The group were assisted by fellow first year and third year students from the Production Design degree course, and will also collaborate with students from BA (Hons) Creative Film and Moving Image, who will be utilising the set and writing a script as part of their degree studies.
The next generation of set and production designers were thrilled to unveil the stunning results at a special viewing at The Bus Sheds stage and sound facility in Hartlepool. The ‘Celestial Encounters’ set will then be available as a resource for all the college’s programmes to use for photoshoots, catwalk costume shows and illustration drawing sessions.
For the students, the ‘Celestial Encounters’ project has involved the whole process of set construction, beginning with the initial concept art, leading into the production of a set proposal, working out how to construct the set, building it using layering techniques as well as new painting methods and then focussing on set dressing.
Starting the project in September, the team worked through design processes and began construction in November with the final touches being added to the set just before the opening on Wednesday 14th March.
20-year-old student Andrew Huck from Carnforth in Lancashire, said: “We were all given the opportunity to work on areas that we wanted to improve or learn, one of the highlights of the project for me. I was heavily involved in the construction of the set and set dressing, allowing me to develop both my knowledge and practical skills.”
Andrew, who is currently living in Hartlepool during his studies, continued: “I have enjoyed how the project felt like a real brief, providing the pressures of the industry within the university boundaries. This gave us scope to prove ourselves and learn to overcome obstacles through the process.”
He added: “All of our family and friends were invited and everyone from the local industry that we have links with, so we had a truly great opening night!”
22-year-old Poppy Hall from Ingleton in Darlington, also based in Hartlepool for her degree studies, was lucky enough to have one of her designs chosen for the Gothic-style set.
She said: “It was very exciting seeing my designs go from paper to a scale model and now a full size set. I was also a part of the construction team where we built the flats and the structure of the set, and as the project went on I assisted with painting and set design.
“Working within a tight budget was a challenge, which meant we had to come up with creative solutions to problems we encountered. It has been really interesting to see the how the process works from designs on paper to full size sets and everything that is required in between. I have loved learning new skills that I will be able to use in the future.”

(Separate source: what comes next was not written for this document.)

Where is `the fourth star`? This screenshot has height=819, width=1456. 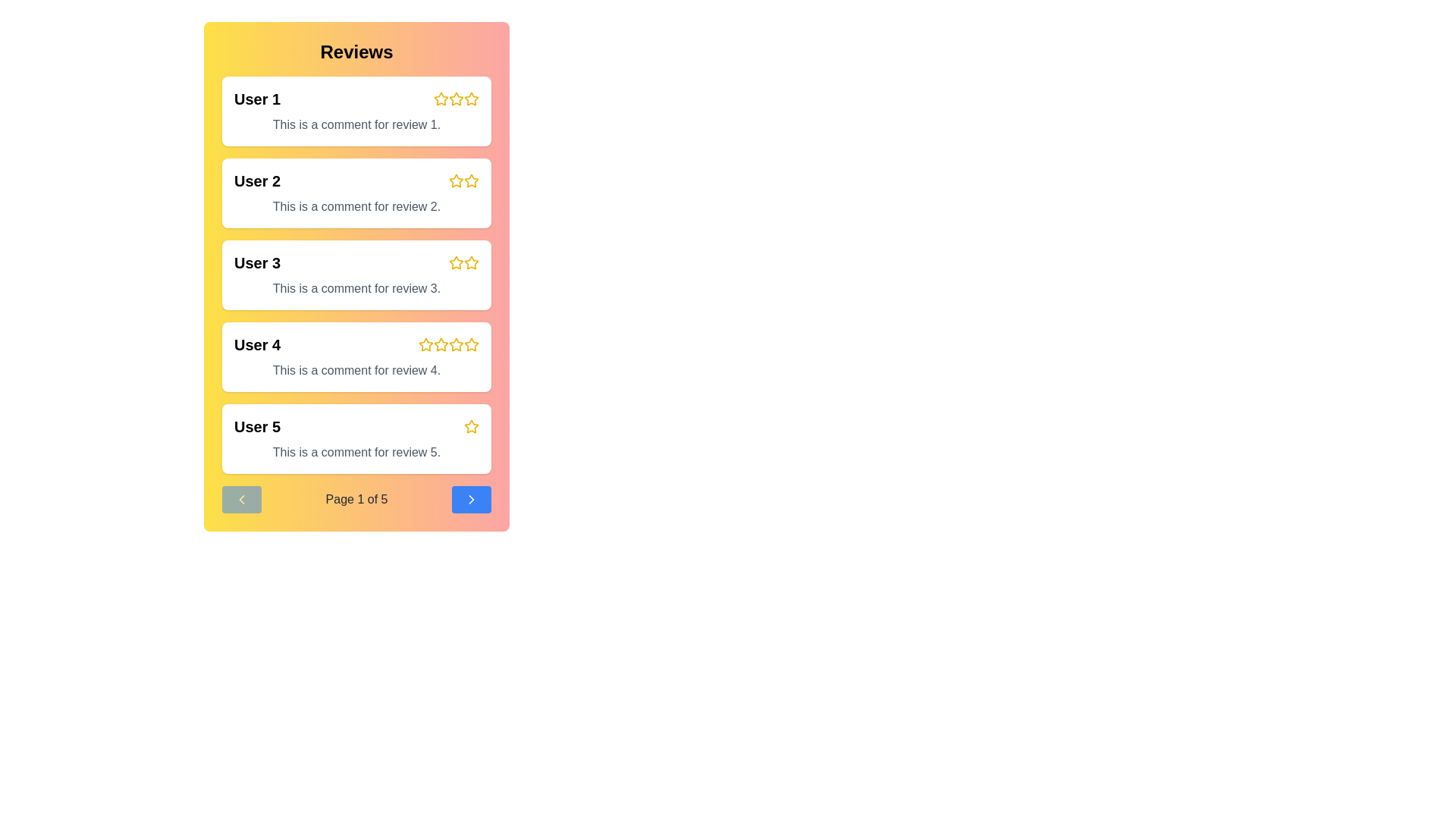
the fourth star is located at coordinates (469, 344).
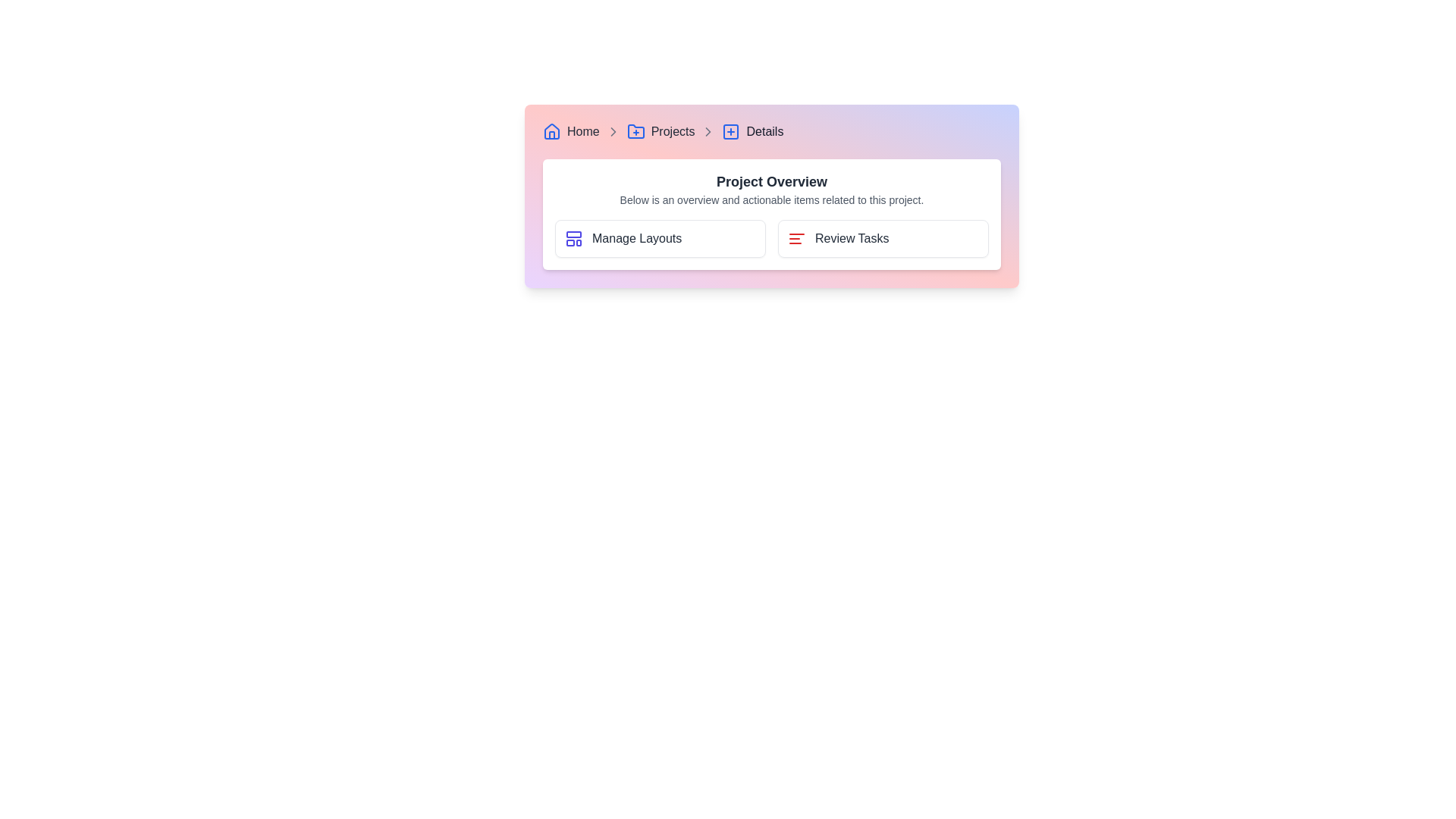  What do you see at coordinates (771, 130) in the screenshot?
I see `the 'Details' text in the breadcrumb navigation` at bounding box center [771, 130].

Ben Whitelock, 19 from Ingleby Barwick in Stockton, worked on the design team initially and was responsible for the ‘look’ of the set’s architectural features and how they would be constructed.
“I was in charge of the design for the astrologer’s room on the right hand side of the set and created the room’s windows, and with a few other students worked on the construction and assembly. I also created the design for the stained glass and applied it to the windows, as well as leading on the painting as I knew how the finished outcome should look.
“I really enjoyed working in a team and I never thought I would be able to help create something of this scale at university, so it’s a really rewarding feeling to step back, look at the finished set and know that all the hard work we’ve put in has paid off.”
He added: “The course is a lot of fun and provided me with a lot more challenges which make me push myself and my abilities. It’s a very diverse course, meaning that you can cover a wide range of techniques and focus on skills you want to learn and develop and are really interested in for a career.”